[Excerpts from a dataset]

____

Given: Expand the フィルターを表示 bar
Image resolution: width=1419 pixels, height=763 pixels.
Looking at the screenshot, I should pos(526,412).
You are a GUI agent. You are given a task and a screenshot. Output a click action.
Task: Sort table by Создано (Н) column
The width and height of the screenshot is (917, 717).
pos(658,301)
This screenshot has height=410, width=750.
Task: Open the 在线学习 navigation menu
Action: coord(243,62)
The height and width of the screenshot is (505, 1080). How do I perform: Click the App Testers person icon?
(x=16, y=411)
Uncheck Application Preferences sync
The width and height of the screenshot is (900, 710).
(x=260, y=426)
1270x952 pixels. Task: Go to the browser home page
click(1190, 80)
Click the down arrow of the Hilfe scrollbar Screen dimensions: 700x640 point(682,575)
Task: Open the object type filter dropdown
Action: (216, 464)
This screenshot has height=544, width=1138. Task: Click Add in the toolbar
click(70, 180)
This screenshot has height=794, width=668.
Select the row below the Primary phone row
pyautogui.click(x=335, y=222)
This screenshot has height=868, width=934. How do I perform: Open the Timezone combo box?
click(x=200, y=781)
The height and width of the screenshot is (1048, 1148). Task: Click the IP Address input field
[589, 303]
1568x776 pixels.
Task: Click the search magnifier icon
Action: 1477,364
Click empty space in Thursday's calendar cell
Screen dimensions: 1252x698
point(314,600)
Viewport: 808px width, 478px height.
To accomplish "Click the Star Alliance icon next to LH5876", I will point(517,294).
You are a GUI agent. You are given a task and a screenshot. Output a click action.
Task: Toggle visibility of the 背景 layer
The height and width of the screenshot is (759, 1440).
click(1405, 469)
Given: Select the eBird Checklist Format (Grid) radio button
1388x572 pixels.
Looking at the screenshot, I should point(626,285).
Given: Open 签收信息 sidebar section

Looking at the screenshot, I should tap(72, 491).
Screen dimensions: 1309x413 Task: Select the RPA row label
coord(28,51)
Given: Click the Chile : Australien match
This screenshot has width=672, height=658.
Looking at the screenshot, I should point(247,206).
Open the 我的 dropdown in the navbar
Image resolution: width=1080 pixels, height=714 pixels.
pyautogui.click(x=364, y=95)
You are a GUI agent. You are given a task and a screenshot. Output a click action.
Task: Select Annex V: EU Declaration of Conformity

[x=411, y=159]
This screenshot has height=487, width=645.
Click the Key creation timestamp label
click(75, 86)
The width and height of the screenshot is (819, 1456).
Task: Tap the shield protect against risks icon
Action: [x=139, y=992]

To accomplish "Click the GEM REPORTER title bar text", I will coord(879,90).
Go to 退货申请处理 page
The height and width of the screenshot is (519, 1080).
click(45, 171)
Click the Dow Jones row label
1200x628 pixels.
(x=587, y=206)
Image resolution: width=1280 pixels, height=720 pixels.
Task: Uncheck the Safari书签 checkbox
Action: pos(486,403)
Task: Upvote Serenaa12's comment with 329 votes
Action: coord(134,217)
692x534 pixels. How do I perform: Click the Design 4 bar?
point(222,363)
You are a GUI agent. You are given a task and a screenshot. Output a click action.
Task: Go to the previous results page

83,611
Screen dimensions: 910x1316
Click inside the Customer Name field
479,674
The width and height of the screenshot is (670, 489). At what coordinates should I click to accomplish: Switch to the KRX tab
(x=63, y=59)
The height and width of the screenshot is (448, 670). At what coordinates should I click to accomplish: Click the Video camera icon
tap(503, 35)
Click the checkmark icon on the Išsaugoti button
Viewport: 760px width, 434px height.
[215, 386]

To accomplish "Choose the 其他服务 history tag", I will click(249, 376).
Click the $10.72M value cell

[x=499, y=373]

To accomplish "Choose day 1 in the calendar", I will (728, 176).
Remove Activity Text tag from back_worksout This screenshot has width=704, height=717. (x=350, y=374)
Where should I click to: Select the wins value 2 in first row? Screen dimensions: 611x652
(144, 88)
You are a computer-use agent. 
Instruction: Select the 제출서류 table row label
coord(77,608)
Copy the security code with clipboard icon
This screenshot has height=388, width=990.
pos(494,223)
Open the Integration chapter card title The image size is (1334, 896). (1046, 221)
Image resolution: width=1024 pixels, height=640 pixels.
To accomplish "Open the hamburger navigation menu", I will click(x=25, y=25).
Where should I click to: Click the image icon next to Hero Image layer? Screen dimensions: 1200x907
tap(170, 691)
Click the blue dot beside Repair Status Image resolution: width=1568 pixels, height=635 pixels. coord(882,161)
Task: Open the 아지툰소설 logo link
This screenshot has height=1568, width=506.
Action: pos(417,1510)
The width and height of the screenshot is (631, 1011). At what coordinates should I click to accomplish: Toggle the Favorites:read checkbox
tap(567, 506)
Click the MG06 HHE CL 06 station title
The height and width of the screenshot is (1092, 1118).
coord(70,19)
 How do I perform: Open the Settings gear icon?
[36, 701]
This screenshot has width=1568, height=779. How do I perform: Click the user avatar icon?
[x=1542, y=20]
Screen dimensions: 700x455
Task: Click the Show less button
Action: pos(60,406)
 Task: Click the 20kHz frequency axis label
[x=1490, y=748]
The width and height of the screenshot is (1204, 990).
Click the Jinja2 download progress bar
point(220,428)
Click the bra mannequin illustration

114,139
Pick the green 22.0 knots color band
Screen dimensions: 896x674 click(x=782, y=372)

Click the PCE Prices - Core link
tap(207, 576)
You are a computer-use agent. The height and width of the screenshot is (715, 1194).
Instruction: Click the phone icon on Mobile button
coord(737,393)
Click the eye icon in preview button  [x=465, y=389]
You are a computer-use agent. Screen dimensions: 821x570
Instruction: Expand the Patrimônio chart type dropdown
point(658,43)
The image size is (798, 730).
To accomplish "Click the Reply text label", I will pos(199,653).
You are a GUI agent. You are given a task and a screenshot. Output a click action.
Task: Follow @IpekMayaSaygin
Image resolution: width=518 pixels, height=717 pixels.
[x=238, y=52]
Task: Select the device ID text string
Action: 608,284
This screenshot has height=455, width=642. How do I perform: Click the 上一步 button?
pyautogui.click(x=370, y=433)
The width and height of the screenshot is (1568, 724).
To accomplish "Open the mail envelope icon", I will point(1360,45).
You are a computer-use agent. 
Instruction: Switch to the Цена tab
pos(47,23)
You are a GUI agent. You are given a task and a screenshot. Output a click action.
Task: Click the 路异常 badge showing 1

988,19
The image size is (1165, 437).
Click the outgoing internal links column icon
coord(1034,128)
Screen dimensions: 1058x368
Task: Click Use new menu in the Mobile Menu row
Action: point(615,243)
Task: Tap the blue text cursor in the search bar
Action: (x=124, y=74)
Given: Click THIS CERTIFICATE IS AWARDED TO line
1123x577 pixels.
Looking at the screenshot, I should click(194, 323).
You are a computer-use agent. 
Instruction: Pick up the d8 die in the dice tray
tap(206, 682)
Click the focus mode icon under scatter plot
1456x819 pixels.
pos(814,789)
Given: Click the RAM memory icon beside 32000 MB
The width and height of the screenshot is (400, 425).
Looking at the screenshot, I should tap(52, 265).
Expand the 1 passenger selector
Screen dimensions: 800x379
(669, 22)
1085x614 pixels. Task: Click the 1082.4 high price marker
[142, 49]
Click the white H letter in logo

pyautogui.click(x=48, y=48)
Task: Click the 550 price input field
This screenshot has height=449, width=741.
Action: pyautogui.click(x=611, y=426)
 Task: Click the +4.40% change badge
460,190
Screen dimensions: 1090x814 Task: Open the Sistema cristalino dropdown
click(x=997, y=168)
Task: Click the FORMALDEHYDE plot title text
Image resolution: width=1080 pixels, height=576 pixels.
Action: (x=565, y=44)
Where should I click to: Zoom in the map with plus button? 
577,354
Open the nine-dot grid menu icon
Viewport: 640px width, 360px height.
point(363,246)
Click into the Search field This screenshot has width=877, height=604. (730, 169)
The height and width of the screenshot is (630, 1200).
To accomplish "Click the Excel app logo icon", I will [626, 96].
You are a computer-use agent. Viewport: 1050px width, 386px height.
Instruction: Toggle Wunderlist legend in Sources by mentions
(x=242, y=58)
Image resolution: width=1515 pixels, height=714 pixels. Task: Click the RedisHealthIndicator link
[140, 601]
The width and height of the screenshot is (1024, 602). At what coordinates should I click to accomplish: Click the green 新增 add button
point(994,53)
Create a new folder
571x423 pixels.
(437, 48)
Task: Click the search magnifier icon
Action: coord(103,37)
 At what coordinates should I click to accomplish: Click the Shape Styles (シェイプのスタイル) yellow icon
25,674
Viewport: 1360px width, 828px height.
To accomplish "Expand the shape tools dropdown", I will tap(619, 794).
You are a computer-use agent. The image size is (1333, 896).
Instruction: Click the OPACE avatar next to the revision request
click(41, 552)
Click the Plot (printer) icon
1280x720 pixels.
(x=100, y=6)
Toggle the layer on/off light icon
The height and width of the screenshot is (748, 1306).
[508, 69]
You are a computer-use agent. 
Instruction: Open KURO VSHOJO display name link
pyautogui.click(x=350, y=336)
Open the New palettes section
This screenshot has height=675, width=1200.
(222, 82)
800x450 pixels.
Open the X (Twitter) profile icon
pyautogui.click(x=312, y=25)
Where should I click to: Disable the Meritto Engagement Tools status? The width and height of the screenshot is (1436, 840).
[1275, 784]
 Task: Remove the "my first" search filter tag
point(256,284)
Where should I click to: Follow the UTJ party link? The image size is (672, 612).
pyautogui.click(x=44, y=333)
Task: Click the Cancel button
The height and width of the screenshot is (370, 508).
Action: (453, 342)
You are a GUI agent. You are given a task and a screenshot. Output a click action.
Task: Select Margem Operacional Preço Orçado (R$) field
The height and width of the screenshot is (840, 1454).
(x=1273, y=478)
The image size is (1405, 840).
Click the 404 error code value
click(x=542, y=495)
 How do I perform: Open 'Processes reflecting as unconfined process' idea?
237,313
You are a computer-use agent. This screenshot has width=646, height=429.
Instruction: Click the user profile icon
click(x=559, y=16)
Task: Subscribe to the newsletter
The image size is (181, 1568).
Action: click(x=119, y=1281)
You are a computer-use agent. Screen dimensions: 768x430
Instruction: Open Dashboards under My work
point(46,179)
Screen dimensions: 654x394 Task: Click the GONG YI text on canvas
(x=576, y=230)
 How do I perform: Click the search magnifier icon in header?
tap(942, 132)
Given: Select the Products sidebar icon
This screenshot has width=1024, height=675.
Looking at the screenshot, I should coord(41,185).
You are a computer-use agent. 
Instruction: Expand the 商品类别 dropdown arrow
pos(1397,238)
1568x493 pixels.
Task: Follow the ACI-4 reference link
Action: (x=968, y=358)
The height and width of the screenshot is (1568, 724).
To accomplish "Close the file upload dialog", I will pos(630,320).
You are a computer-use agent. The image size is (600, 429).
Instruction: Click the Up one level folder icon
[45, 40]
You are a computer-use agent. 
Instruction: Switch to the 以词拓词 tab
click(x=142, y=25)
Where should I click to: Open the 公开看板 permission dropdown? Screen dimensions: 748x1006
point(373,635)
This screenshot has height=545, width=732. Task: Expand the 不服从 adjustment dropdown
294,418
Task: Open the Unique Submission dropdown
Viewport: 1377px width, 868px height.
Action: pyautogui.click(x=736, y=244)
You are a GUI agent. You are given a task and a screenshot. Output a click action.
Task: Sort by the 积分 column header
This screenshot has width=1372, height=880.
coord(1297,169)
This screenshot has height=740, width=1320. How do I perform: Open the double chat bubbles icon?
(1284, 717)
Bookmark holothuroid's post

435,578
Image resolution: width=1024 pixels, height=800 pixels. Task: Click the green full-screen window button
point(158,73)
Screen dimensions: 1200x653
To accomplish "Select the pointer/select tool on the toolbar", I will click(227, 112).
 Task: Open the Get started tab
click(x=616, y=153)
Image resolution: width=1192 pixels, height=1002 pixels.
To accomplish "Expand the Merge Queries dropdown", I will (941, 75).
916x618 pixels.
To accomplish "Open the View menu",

____

What you need to do:
Look through the entries and return every line where "Sort" appears.

Answer box:
Task: Sort table by Создано (Н) column
Task: Sort by the 积分 column header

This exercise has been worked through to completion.